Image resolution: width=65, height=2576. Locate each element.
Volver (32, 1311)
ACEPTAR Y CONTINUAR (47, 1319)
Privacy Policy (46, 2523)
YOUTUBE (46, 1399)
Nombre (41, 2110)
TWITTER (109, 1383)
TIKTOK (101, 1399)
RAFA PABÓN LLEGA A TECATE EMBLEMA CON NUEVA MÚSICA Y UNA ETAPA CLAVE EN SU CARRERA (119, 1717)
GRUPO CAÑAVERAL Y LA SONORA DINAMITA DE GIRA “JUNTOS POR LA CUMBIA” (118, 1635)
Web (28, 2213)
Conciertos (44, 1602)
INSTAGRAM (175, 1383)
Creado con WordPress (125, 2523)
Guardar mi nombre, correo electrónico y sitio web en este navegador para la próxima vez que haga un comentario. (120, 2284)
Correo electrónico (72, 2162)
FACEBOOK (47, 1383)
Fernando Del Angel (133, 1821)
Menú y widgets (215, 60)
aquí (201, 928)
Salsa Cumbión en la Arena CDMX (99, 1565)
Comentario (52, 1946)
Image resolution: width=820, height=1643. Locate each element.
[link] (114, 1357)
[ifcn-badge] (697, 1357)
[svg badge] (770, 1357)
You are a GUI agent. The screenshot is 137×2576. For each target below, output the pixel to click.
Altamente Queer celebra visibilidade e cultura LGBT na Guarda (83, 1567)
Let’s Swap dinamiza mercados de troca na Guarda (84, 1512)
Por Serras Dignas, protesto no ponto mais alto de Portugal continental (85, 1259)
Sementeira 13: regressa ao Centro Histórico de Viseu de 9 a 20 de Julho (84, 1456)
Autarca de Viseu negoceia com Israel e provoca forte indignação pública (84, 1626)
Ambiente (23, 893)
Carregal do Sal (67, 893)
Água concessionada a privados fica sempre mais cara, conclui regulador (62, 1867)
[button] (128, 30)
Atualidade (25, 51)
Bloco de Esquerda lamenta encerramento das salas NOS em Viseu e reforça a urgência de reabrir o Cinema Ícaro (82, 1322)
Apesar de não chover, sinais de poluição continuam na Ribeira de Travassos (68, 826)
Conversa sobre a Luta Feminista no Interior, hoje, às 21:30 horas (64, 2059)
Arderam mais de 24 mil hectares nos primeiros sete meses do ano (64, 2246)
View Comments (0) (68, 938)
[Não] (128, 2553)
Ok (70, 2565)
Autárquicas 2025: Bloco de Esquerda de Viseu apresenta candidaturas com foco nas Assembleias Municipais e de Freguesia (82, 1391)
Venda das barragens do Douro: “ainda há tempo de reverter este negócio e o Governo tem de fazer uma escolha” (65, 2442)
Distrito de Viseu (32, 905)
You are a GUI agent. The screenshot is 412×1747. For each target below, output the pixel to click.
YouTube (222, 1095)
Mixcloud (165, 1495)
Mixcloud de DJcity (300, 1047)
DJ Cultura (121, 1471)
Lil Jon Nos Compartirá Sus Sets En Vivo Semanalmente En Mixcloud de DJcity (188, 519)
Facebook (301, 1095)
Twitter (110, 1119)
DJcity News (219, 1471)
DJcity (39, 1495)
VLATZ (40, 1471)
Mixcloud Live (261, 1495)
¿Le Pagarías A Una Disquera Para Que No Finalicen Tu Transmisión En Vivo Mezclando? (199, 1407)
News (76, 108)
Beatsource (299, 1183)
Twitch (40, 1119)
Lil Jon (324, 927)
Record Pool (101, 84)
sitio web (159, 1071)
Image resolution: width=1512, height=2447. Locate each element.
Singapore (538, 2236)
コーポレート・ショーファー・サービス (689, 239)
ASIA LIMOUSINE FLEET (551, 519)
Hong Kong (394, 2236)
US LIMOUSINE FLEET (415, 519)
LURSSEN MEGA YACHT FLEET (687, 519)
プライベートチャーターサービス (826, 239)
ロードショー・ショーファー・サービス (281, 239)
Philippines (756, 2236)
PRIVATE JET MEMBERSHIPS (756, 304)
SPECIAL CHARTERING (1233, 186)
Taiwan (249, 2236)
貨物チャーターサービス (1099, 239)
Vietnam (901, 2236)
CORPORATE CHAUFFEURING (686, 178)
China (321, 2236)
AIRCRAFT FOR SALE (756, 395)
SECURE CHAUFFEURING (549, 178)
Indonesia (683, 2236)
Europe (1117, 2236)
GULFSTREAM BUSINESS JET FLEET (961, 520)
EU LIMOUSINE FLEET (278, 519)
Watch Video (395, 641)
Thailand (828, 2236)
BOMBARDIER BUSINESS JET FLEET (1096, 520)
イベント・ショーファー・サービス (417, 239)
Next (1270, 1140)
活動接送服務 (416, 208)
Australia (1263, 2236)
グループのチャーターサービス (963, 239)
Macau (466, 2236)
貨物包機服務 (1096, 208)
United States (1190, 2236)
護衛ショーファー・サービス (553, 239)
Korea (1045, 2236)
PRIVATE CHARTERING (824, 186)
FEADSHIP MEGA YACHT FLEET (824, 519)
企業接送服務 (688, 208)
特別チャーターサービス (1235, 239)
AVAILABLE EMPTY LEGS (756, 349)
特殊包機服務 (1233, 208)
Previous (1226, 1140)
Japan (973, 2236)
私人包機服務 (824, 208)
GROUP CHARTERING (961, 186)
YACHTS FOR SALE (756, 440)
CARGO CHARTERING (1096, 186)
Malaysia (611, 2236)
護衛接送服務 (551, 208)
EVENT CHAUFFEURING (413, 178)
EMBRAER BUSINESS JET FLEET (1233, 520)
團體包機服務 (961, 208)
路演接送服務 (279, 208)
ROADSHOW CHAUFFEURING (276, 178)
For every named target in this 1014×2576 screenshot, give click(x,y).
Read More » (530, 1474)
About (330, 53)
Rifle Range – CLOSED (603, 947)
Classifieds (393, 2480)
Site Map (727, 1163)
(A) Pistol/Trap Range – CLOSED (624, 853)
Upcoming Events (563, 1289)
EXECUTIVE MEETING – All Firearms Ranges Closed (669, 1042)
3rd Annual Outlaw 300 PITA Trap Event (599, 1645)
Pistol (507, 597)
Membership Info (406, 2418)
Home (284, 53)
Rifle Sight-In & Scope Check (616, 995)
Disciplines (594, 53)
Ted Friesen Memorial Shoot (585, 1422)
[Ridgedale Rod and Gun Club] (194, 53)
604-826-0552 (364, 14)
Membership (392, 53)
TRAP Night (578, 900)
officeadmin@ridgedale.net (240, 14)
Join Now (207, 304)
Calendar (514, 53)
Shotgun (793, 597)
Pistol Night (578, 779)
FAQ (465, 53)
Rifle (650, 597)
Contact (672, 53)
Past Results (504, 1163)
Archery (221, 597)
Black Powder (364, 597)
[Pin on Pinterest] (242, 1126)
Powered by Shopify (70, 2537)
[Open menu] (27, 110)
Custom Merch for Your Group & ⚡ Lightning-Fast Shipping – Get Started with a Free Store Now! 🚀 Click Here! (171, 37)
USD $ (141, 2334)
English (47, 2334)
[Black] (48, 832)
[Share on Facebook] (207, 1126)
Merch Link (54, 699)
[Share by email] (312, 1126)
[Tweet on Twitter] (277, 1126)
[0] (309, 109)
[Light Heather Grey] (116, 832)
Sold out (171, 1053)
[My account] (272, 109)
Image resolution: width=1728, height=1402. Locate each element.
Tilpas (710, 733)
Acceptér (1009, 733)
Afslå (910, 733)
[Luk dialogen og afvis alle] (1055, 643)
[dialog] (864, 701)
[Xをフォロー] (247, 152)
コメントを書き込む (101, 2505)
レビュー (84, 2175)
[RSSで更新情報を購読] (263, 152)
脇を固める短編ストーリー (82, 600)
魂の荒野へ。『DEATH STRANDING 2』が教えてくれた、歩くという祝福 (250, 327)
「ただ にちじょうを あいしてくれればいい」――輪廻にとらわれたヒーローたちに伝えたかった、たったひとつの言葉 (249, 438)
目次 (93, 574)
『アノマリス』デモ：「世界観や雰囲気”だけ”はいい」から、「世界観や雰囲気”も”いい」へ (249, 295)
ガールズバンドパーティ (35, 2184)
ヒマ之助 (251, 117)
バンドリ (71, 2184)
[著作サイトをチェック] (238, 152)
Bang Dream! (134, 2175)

### Work item
Within the listing above, extract exactly the lines from the line with "Image resolution: width=1512, height=2447." to the line with "Taiwan (249, 2236)", the two named lines included, and no others.

### Answer below
Image resolution: width=1512, height=2447. Locate each element.
Singapore (538, 2236)
コーポレート・ショーファー・サービス (689, 239)
ASIA LIMOUSINE FLEET (551, 519)
Hong Kong (394, 2236)
US LIMOUSINE FLEET (415, 519)
LURSSEN MEGA YACHT FLEET (687, 519)
プライベートチャーターサービス (826, 239)
ロードショー・ショーファー・サービス (281, 239)
Philippines (756, 2236)
PRIVATE JET MEMBERSHIPS (756, 304)
SPECIAL CHARTERING (1233, 186)
Taiwan (249, 2236)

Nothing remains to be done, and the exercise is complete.